Comment by ishtanbul

Comment by ishtanbul 9 hours ago

7 replies

I work in the industry. Removing the tax breaks is having a material impact because we look at after tax cash flow. Next year installations are going to reduce meaningfully.

FrustratedMonky 9 hours ago

The articles about Solar cost reaching parity with Fossil. Is that before or after taxes?

  • ishtanbul 6 hours ago

    Its probably referring to the price at which solar can sell power. In the middle of the day, its actually effectively $0 (no marginal cost). In nighttime, its infinite cost. Fossil fuels marginal cost is effectively the cost of fuel per MWh.

  • bluGill 9 hours ago

    Taxes are far too complex to figure that our. In the case of other there are a lot of different players and most do things other than oil and so it isn't possible to figure out what tax/subsidy is from oil.

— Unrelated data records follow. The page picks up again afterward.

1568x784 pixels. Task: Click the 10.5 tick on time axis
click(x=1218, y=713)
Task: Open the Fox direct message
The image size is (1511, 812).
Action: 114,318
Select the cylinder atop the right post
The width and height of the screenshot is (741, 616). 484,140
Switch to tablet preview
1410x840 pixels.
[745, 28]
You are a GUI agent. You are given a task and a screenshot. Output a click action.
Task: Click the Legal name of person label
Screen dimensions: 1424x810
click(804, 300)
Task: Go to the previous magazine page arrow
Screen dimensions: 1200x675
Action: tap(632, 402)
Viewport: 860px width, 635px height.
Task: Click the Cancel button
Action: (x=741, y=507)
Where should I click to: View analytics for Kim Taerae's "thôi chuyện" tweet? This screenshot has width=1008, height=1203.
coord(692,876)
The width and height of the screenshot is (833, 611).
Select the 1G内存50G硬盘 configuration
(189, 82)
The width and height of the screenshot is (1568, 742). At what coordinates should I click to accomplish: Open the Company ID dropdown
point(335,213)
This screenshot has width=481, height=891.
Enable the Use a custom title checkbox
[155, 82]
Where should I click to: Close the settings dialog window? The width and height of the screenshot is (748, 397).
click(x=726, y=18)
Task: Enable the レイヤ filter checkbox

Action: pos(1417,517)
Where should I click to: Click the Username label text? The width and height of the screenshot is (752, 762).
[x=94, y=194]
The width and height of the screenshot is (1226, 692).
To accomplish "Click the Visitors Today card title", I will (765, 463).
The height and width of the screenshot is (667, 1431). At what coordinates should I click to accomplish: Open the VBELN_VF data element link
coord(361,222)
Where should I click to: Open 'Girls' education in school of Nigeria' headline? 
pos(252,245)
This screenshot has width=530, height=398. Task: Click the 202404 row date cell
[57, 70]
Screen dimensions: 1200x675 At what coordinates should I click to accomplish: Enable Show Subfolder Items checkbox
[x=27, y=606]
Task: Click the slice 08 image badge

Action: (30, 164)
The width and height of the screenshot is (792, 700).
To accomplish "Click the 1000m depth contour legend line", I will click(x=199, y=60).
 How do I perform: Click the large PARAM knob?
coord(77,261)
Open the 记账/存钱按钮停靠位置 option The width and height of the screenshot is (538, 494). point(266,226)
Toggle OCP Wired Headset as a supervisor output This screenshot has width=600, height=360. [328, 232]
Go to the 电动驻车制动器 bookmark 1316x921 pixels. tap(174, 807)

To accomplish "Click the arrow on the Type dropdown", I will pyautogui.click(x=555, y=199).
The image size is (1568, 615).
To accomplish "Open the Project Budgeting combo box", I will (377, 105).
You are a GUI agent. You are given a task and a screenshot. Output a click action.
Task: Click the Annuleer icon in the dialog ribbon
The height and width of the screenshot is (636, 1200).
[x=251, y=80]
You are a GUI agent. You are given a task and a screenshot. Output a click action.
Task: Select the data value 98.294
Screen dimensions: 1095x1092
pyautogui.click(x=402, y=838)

    • FrustratedMonky 9 hours ago

      Was wondering if anybody just took raw manufacturing/operating costs, and energy output, and compared. Removing all taxes and subsidies from the equation. If we are going to say Solar is now cheaper, I'd think it would have to be without subsidies.

      • pjc50 8 hours ago

        Accounting is a big issue for renewables because almost all the cost is upfront. You pay a capital cost for X years (say, 30) of electricity. Maintenance is a much smaller fraction of the cost. Therefore the question of profitability depends on all sorts of non-power things: amortization, interest rates, how the tax-deductibility of a capital investment is handled, what future electricity costs are, and so on.

      • pcl 8 hours ago

        How do you suggest fossil fuel subsidies should be positioned in the equation?

        • FrustratedMonky 3 hours ago

          Optimally, I'd like to see both calculated with zero subsidies.

          Some people also complain about Solar being front loaded. But a power plant is also paid for up front. I'd like to see life time costs, minus subsidies.